Cookies¶
Cookies are stored in Request and Response headers as part of the HTTP protocol.
Utilities are provided to perform basic operations based on Soup.Cookie as those provided by libsoup-2.4 requires a Soup.Message, which is not common to all implementations.
- extract cookies from request headers
- find a cookie by its name
- marshall cookies for request or response headers (provided by libsoup-2.4)
Extract cookies¶
Cookies can be extracted as a singly-linked list from a Request or Response their order of appearance (see Soup.MessageHeaders.get_list for more details).
The Request.cookies
property will extract cookies from the Cookie
headers. Only the name
and value
fields will be filled as it is the
sole information sent by the client.
var cookies = req.cookies;
The equivalent property exist for Response and will extract the
Set-Cookie
headers instead. The corresponding Request URI will be
used for the cookies origin.
var cookies = res.cookies;
The extracted cookies can be manipulated with common SList operations. However, they must be written back into the Response for the changes to be effective.
Warning
Cookies will be in their order of appearance and SList.reverse should be used prior to perform a lookup that respects precedence.
cookies.reverse ();
for (var cookie in cookies)
if (cookie.name == "session")
return cookie;
Lookup a cookie¶
You can lookup a cookie by its name from a Request using
lookup_cookie
, null
is returned if no such cookies can be found.
Warning
Although this is not formally specified, cookies name are considered as
being case-sensitive by CookieUtils
utilities.
If it’s signed (recommended for sessions), the equivalent
lookup_signed_cookie
exists.
string? session_id;
var session = req.lookup_signed_cookie ("session", ChecksumType.SHA512, "secret".data, out session_id);
Marshall a cookie¶
libsoup-2.4 provides a complete implementation with the Soup.Cookie class to represent and marshall cookies for both request and response headers.
The newly created cookie can be sent by adding a Set-Cookie
header in the
Response.
var cookie = new Cookie ("name", "value", "0.0.0.0", "/", 60);
res.headers.append ("Set-Cookie", cookie.to_set_cookie_header ());
Sign and verify¶
Considering that cookies are persisted by the user agent, it might be necessary
to sign to prevent forgery.
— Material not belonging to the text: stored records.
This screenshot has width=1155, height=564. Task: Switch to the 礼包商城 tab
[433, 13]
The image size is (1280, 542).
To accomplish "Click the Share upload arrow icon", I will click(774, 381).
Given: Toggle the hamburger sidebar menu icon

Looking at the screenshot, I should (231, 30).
CookieUtils.sign
and CookieUtils.verify
functions are provided for the purposes of signing and verifying cookies.
Warning
Be careful when you choose and store the secret key. Also, changing it will break any previously signed cookies, which may still be submitted by user agents.
It’s up to you to choose what hashing algorithm and secret: SHA512
is
generally recommended.
The CookieUtils.sign
utility will sign the cookie in-place. It can then be
verified using CookieUtils.verify
.
The value will be stored in the output parameter if the verification process is successful.
CookieUtils.sign (cookie, ChecksumType.SHA512, "secret".data);
string value;
if (CookieUtils.verify (cookie, ChecksumType.SHA512, "secret.data", out value)) {
// cookie's okay and the original value is stored in value
}
The signature is computed in a way it guarantees that:
- we have produced the value
- we have produced the name and associated it to the value
The algorithm is the following:
HMAC (checksum_type, key, HMAC (checksum_type, key, value) + name) + value
The verification process does not handle special cases like values smaller than the hashing: cookies are either signed or not, even if their values are incorrectly formed.
If well-formed, cookies are verified in constant-time to prevent time-based attacks.